Add a Prometheus scrape job for your application’s metrics endpoint.

scrape_configs:
  - job_name: 'php-app'
    static_configs:
      - targets: ['your-app-host:80'] # Assuming metrics endpoint is served on port 80
        metrics_path: '/metrics'
        labels:
          instance: 'your-php-app-instance-name'

Error Tracking with Sentry or Similar

For detailed error reporting, integrate an error tracking service like Sentry. The PHP SDK can capture exceptions and provide context.

// Example using Sentry PHP SDK
require 'vendor/autoload.php';

\Sentry\init([
    'dsn' => 'YOUR_SENTRY_DSN',
    'environment' => 'production',
    'release' => '[email protected]',
]);

try {
    // Your application code that might throw exceptions
    throw new \Exception("Something went wrong in the application!");
} catch (\Exception $e) {
    \Sentry\captureException($e);
    // Handle the exception
}

Log Aggregation and Analysis

Centralized logging is non-negotiable. Tools like ELK stack (Elasticsearch, Logstash, Kibana) or Grafana Loki are essential for aggregating logs from PHP-FPM, web servers, and your application.

Configuring Log Shipping

Use agents like Filebeat or Promtail to ship logs to your central logging system. For PHP-FPM, you’ll typically configure it to log to a file, and the agent will tail that file.

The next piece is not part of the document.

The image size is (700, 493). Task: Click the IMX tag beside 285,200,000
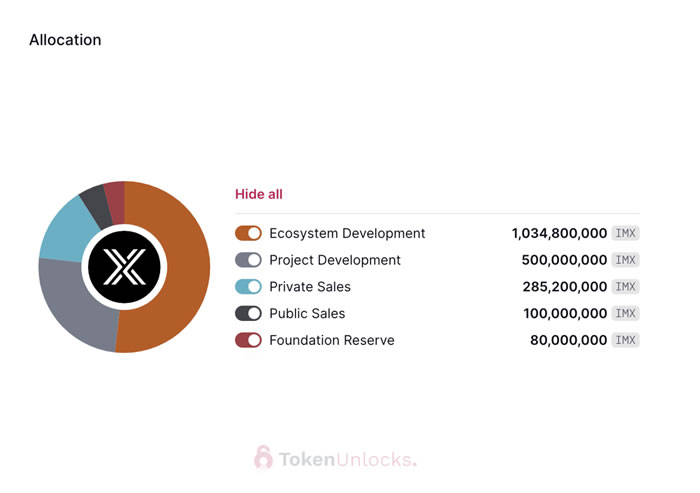pos(625,287)
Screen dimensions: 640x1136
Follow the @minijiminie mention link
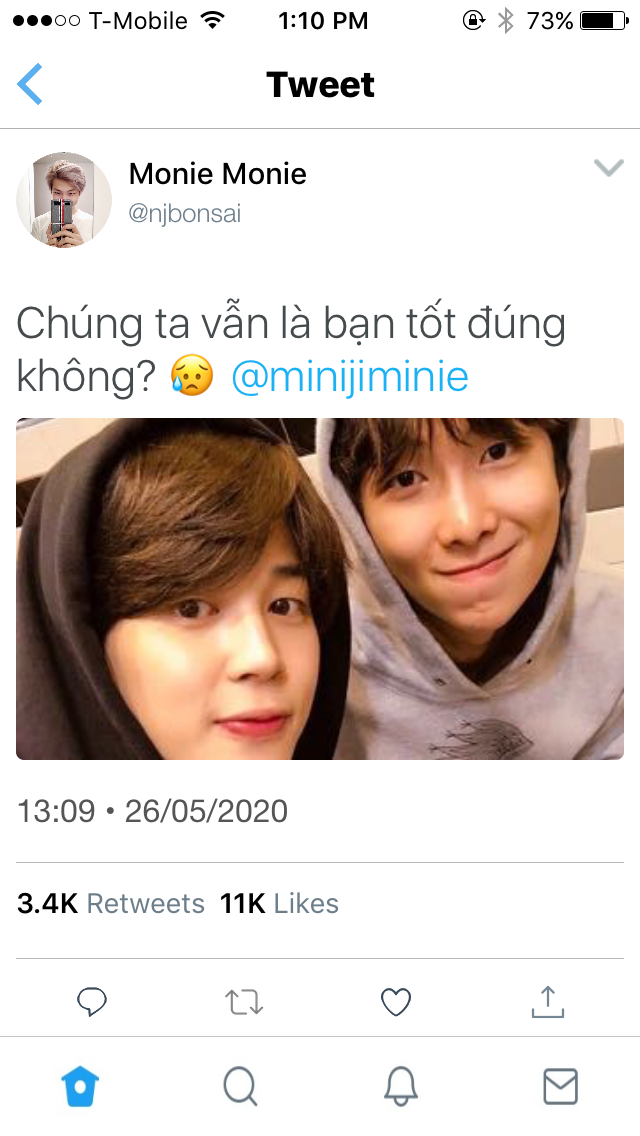point(350,377)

; PHP-FPM error log configuration
; /etc/php/8.1/fpm/php-fpm.conf
error_log = /var/log/php/php-fpm.log

# Example Filebeat configuration (filebeat.yml)
filebeat.inputs:
- type: log
  enabled: true
  paths:
    - /var/log/php/php-fpm.log
    - /var/log/nginx/error.log
    - /var/log/your-app/app.log # Your application's log file
  fields_under_root: true
  fields:
    environment: production
    app_name: your-php-app

output.elasticsearch:
  hosts: ["your-elasticsearch-host:9200"]
  index: "filebeat-%{[agent.version]}-%{+yyyy.MM.dd}"

Alerting Strategies

Once metrics and logs are collected, define meaningful alerts. Avoid alert fatigue by focusing on actionable events.

Alerting on Key Metrics

PHP-FPM: High number of active processes, low idle processes, high request rate with increasing latency.
Web Server: High 5xx error rate, high request latency, low connection availability.
DynamoDB: High ThrottledRequests, high SuccessfulRequestLatency, high ConsumedRead/WriteCapacityUnits approaching provisioned limits.
Application: High error rates (from Sentry or custom metrics), critical custom metric thresholds breached.

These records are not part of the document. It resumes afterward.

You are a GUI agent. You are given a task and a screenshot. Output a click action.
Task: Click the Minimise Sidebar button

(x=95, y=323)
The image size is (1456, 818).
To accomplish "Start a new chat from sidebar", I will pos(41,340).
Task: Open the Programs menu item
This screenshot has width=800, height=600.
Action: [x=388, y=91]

# Example Prometheus Alertmanager rule
groups:
- name: php_app_alerts
  rules:
  - alert: HighDynamoDBThrottling
    expr: sum(rate(dynamodb_throttled_requests_total{job="dynamodb"}[5m])) by (instance) > 0
    for: 5m
    labels:
      severity: critical
    annotations:
      summary: "High DynamoDB throttling detected on {{ $labels.instance }}"
      description: "DynamoDB table is experiencing significant throttling. Check throughput provisioning and application access patterns."

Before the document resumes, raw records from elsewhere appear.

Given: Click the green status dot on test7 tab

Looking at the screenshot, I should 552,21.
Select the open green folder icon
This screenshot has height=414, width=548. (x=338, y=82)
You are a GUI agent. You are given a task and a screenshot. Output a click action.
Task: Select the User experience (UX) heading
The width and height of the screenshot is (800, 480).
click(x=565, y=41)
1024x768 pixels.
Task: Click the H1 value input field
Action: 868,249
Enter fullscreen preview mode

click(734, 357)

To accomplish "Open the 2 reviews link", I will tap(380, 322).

  - alert: HighPHPRequestLatency
    expr: avg_over_time(php_network_request_duration_seconds_avg{job="php-app"}[5m]) > 2.0
    for: 10m
    labels:
      severity: warning
    annotations:
      summary: "High PHP request latency on {{ $labels.instance }}"
      description: "Average PHP request duration is above 2 seconds for the last 10 minutes."

Conclusion

A comprehensive monitoring strategy for a PHP application on OVH with DynamoDB involves layers of infrastructure, web server, database, and application-level metrics. By instrumenting your application, configuring exporters, and centralizing logs, you gain the visibility needed to proactively identify and resolve issues before they impact your users.